09 ago, 2012 • Filipe d’Avillez

A falta de sentido de unidade entre os cristãos na Síria e no Líbano é um obstáculo para a defesa dos seus direitos naquela região. “Temos 13 bispos diferentes na Síria, mas não há coordenação”.

Fim de Assad está próximo, mas rebeldes são "gangsters", diz cristão sírio
“Todos os cristãos com posses já abandonaram Aleppo, os outros ficaram e ninguém sabe como será o futuro”, explica Alfred.

Este cristão Sírio, um gestor ligado à indústria cimenteira, faz parte do primeiro grupo. Há cerca de um ano comprou um apartamento em Beirute e quando a violência começou em Aleppo, a maior cidade e capital financeira da Síria, saiu logo.

Da capital do Líbano, em entrevista à Renascença, Alfred partilha a sua opinião sobre a situação na Síria. Mostra-se desiludido com o regime e céptico em relação à oposição, mas garante voltar logo que possível.

Entretanto, confirma que para bem dos cristãos seria preferível manter-se o regime de Assad, por enquanto: “O regime é melhor porque protege as minorias. É isso que os cristãos querem, por enquanto. Mas a longo prazo todos precisam de mudanças. Já ninguém acredita nas reformas, nas promessas que não levaram a nada. Esperamos há 12 anos e nada melhorou para o povo. O país avançou um pouco, mas está tudo nas mãos das minorias e de um pequeno círculo à volta do Presidente”.

Em relação à oposição o sentimento é de total desconfiança. Apesar do que garantem os seus porta-vozes no Ocidente, Alfred não acredita que os rebeldes protejam os cristãos se tomarem o poder. “Os rebeldes que vêem na televisão, não passam de ‘gangsters’. Roubam, pedem resgates. Há dois dias atacaram um clube cristão em Aleppo, nadaram na piscina e destruíram todo o álcool, depois escreveram na parede ‘voltem a beber álcool e verão o que acontece’. Há muitos elementos islâmicos radicais no Exército Livre, é uma grande mistura”.

Confrontados com estas duas realidades, a maioria dos cristãos prefere não tomar partido. Alfred garante que não sabe de um único caso de um cristão que tenha participado activamente na revolta: “Toda a gente sabe que a punição por se juntarem à oposição é a morte. Os outros pensam que se forem mártires irão para o Céu, é por isso que lutam. Mas os cristãos têm cabeça, tem famílias, não fazem estas coisas.”

No exército, contudo, a situação é diferente. Alfred tem primos e amigos que servem nas Forças Armadas. Nenhum, garante, pensa em desertar.

Fim de Assad está próximo
A vontade de que o regime se mantenha, pelo menos por enquanto, não se traduz em qualquer afeição por Bashar al-Assad. Alfred reconhece que o ditador chegou ao fim da linha. “Claro que o fim está próximo, ele não pode sobreviver. A América, a Europa, 80% do mundo está contra ele. À volta dele muitos estão a desertar. O seu melhor amigo, o general Tlass, desertou. Ninguém sabe quem está a governar o país agora. É o caos.”

▸ Instruções das tarefas
• 1. Transcreva, sem alterações, o trecho do texto sobre os cristãos na Síria que começa nas palavras "09 ago, 2012" e para depois de "Síria, saiu logo.".
• 2. Dê seguimento à reportagem sobre os cristãos na Síria a partir da última frase apresentada.

▸ Dados fornecidos

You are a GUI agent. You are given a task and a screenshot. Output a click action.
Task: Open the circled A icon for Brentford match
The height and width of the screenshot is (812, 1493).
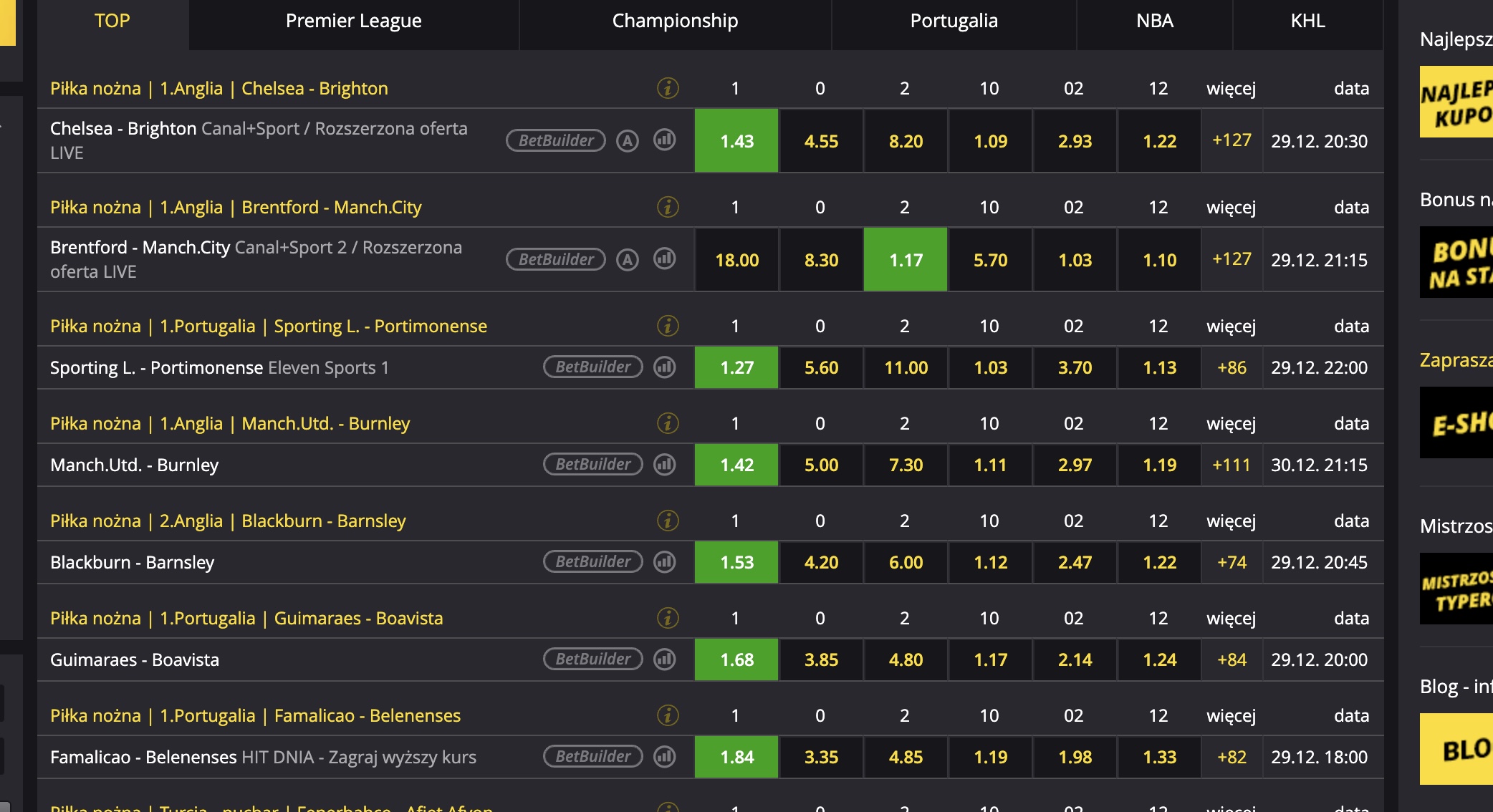(628, 259)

▸ Resultados das tarefas
• 1.
09 ago, 2012 • Filipe d’Avillez

A falta de sentido de unidade entre os cristãos na Síria e no Líbano é um obstáculo para a defesa dos seus direitos naquela região. “Temos 13 bispos diferentes na Síria, mas não há coordenação”.

Fim de Assad está próximo, mas rebeldes são "gangsters", diz cristão sírio
“Todos os cristãos com posses já abandonaram Aleppo, os outros ficaram e ninguém sabe como será o futuro”, explica Alfred.

Este cristão Sírio, um gestor ligado à indústria cimenteira, faz parte do primeiro grupo. Há cerca de um ano comprou um apartamento em Beirute e quando a violência começou em Aleppo, a maior cidade e capital financeira da Síria, saiu logo.

• 2.
Por enquanto há refúgio no vizinho Líbano, um país muito mais pequeno mas onde os cristãos formam quase 40% da população. Contudo, várias fontes contactadas pela Renascença indicam que não existe muita solidariedade entre as duas comunidades, uma ideia confirmada por Alfred, que é católico de rito latino: “Pessoalmente não sei de nenhum contacto entre os cristãos de cá e os de lá.”

Esta realidade sublinha o factor da desunião entre os cristãos no Médio Oriente, até entre as diferentes igrejas católicas. “Aqui eles são maronitas, e não há ligação entre as igrejas. Na Síria temos 13 bispos diferentes e não existe coordenação. Cada um trata da sua comunidade. Há oito meses perguntei ao meu bispo porque é que não tinham falado ao Governo das exigências dos cristãos? Ele disse que os bispos limitavam-se a sorrir para o Presidente, sem lhe dizer a verdade. Depois um dia começaram os problemas e já era tarde, ninguém falou das reformas”.

Ocidente está a destruir a Síria
Beirute é apenas um porto de abrigo. O objectivo é voltar à Síria, mais cedo ou mais tarde: “É evidente que queremos regressar, não podemos viver noutro país. Amamos a Síria, mas durante esta situação está tudo parado, até ao fim dos combates. Agora o exército entrou em Aleppo e prometeu limpar tudo dentro de uma ou duas semanas, mas não sei se será o fim.”

De Beirute, Alfred vai acompanhando a situação no seu país. À Renascença, garante que a imprensa ocidental está a mostrar uma imagem distorcida da realidade: “Há muitos exageros. Ouço pessoas dos Estados Unidos a perguntar à Aljazeera como podem fazer chegar dinheiro ao Exército Livre para comprar armas. Esta não é a solução. Estão a destruir o país. Apoiar a democracia, as negociações, seria diferente, mas os embargos estão a matar o país. As fábricas e os negócios estão parados, estamos a regredir”, explica.

Enquanto aguarda a possibilidade de regressar à sua cidade, as histórias que lhe chegam são desoladoras. Todas as estradas estão cortadas e os aviões estão reservados durante o próximo mês. Um táxi para o aeroporto custava cerca de 10 dólares, mas agora custa 200. “É por isso que os cristãos estão a permanecer nas suas casas, pelo menos a maioria”, explica.